Records Start Marker
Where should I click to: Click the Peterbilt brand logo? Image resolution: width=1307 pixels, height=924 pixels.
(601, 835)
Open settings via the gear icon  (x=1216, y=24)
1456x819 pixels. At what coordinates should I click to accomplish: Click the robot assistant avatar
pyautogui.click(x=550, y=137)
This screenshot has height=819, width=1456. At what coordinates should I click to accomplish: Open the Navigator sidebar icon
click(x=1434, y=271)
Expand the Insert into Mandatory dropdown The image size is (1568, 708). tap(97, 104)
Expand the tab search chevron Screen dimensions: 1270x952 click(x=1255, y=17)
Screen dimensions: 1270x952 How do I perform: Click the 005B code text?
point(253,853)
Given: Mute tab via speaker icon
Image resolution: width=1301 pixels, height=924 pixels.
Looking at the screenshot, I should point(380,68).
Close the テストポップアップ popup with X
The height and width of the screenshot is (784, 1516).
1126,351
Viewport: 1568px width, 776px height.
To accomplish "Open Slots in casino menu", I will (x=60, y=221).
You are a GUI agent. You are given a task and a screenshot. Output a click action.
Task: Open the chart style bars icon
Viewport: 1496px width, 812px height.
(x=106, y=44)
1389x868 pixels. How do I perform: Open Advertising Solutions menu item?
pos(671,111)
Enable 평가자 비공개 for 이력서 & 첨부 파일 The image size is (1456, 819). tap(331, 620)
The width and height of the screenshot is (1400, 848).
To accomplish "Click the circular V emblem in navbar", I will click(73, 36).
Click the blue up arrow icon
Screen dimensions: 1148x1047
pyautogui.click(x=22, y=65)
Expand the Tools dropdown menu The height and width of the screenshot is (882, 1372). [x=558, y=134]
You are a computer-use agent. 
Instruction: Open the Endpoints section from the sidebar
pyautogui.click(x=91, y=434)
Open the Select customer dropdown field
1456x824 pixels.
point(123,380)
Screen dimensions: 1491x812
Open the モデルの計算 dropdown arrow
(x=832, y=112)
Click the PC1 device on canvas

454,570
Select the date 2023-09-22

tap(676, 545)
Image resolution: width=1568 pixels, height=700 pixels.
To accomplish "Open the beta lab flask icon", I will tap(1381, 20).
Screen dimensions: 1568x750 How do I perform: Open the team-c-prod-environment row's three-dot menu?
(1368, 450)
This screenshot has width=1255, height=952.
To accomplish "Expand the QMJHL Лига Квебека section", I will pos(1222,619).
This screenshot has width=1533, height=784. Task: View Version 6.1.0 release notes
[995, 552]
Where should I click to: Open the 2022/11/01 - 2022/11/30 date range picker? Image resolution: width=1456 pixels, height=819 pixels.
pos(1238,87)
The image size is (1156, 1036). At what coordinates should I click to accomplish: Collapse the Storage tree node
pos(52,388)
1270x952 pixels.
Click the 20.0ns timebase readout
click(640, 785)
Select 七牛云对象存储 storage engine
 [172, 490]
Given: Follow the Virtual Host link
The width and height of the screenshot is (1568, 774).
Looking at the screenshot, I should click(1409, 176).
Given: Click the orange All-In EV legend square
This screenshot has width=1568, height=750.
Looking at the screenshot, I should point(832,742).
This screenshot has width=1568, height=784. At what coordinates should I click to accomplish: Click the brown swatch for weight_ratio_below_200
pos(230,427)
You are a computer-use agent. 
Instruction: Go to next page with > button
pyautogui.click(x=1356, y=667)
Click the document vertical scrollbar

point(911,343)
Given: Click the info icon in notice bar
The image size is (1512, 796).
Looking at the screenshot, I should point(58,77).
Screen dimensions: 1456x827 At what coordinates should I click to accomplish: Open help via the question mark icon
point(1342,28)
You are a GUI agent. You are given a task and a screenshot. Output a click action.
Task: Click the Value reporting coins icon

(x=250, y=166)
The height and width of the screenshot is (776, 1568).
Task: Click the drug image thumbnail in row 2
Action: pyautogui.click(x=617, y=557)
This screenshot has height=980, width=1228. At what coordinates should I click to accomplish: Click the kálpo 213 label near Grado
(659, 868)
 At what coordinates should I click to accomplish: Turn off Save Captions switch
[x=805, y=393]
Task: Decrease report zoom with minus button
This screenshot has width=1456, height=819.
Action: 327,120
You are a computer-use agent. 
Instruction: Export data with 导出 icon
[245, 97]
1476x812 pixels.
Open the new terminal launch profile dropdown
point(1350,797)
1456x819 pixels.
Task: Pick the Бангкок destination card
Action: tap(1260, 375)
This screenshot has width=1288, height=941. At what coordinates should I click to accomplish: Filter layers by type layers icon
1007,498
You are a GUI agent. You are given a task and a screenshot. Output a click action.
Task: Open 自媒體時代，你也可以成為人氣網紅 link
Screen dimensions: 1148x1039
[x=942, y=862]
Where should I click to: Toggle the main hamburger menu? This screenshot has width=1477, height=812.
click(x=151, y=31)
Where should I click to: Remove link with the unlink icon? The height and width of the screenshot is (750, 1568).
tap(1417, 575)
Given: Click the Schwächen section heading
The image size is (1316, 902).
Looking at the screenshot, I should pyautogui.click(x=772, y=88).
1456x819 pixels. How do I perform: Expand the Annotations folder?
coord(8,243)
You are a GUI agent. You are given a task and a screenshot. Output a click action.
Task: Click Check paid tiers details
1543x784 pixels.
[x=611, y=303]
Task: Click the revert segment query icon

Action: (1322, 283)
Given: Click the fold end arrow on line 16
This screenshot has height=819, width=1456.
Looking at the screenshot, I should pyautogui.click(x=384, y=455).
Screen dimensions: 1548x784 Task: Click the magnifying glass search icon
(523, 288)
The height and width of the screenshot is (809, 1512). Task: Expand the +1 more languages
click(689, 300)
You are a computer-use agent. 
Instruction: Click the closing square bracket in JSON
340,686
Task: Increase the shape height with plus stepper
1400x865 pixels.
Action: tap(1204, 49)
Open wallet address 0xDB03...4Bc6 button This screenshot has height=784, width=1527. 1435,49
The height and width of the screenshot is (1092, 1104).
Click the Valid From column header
Records End Marker
◆ **Requirement**: Return each line above where the word "will" shows up.

◆ **Expected answer**:
To accomplish "Open Slots in casino menu", I will (x=60, y=221).
To accomplish "Click the circular V emblem in navbar", I will click(73, 36).
To accomplish "Open the beta lab flask icon", I will tap(1381, 20).
To accomplish "Expand the QMJHL Лига Квебека section", I will pos(1222,619).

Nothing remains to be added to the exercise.